Feeling Awkward? 12 Reassuring Lessons From Science
In 'Cringeworthy,' Melissa Dahl explains the surprising science of awkwardness.
Posted Feb 21, 2018
It can happen anytime: You’re in the middle of a conversation, and you say exactly the wrong thing. Or something awkward happens, and you don’t know what to say. Or you are by yourself, just going about your day, and out of the blue, one of your most cringeworthy memories pops into your mind.
What’s up with those experiences? That’s what Melissa Dahl explores in her new book, Cringeworthy: A Theory of Awkwardness. It's based on scientific research, and it is surprisingly reassuring. Cringeworthy is full of great tips and insights. Here are 12:
1. Have you just embarrassed yourself?
What would you say to your closest friends if the same experience happened to them? That’s what you should say to yourself.
2. Are you feeling especially self-conscious because you are having a bad hair day, or you stumbled in your presentation at work, or you are out to dinner by yourself?
Don’t worry. Your sense of who is noticing you is greatly inflated. Sure, some people do notice, but on average, only about half as many as you think.
3. Even among those people who do notice you, their judgment is probably not what you fear.
More often than we realize, other people are understanding. After all, they’ve all had bad hair days and screw-ups in their presentations, too. And instead of thinking you are loser for dining alone, they may be impressed.
4. Are you in one of those situations that makes you worry about saying the wrong thing?
For example, are you talking to another person who is different from you in a way that feels fraught, such as their race or ability or status? Instead of obsessing about exactly what you are saying or how you are saying it, focus on a goal, such as learning something interesting about the person. That’s probably something you know how to do.
5. Do you have some embarrassing memories that seem to pop into your mind from out of the blue?
You can blunt the emotional impact of those memories. Focus on details of the memory that are neutral — what someone else was wearing, perhaps, or what the weather was like. If you do this, your mind is likely to wander onto some other topic.
6. That nervousness you feel during those cringeworthy experiences ... ?
You can work with it. Try to think of it as excitement. Research shows that if you do that, you will probably have a better experience than if you just tell yourself to calm down.
7. Do you sometimes hold back from doing something you’d really like to do, because you are worried about coming across as awkward?
Do it anyway. People are more likely to regret what they did not do than what they did.

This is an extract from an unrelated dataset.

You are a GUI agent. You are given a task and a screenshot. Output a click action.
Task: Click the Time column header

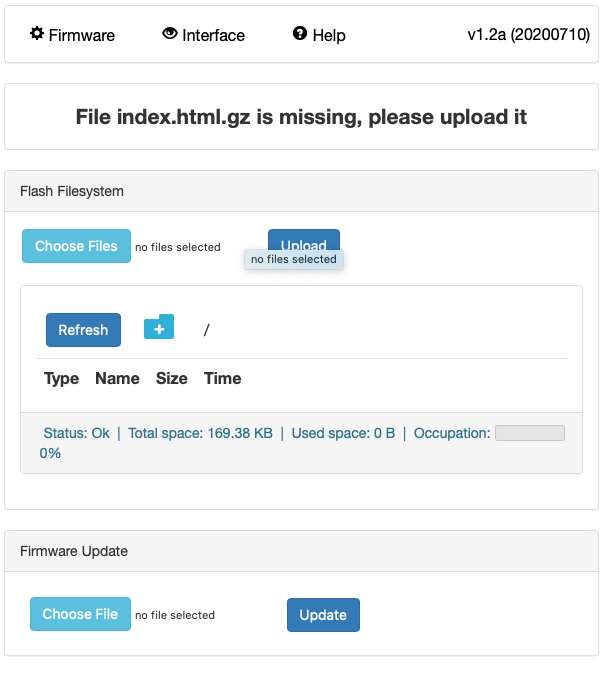222,378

8. Want to reduce your chances of feeling awkward in the first place?
Get out of your own head, and pay attention to other people. Ask them questions. Listen to their answers. Then ask follow-up questions. They will like you more than if you only talked about yourself.
9. Still worried about feeling awkward?
Lean into it. Think about the experiences that are most likely to make you cringe, and go ahead and put yourself in those situations. It’s like exposure therapy, and it can work.
10. Awkward situations can be painful.
But stepping back a bit, they can also be kind of funny. Look for the humor in them. Then tell amusing stories of your cringeworthy experiences. Your listeners may just love you for that. They have had their own cringeworthy experiences, and now they feel less badly about them because of you.
11. Know that you are never going to be perfect.
Embarrassment will be part of your life. Accept that. Be curious about what it means and what you can do differently next time. Don’t take yourself too seriously.
12. Finally ...
Consider what Melissa Dahl learned about herself from the years she spent researching and writing Cringeworthy: “I’m not that weird, and anyway, being weird is not that bad.”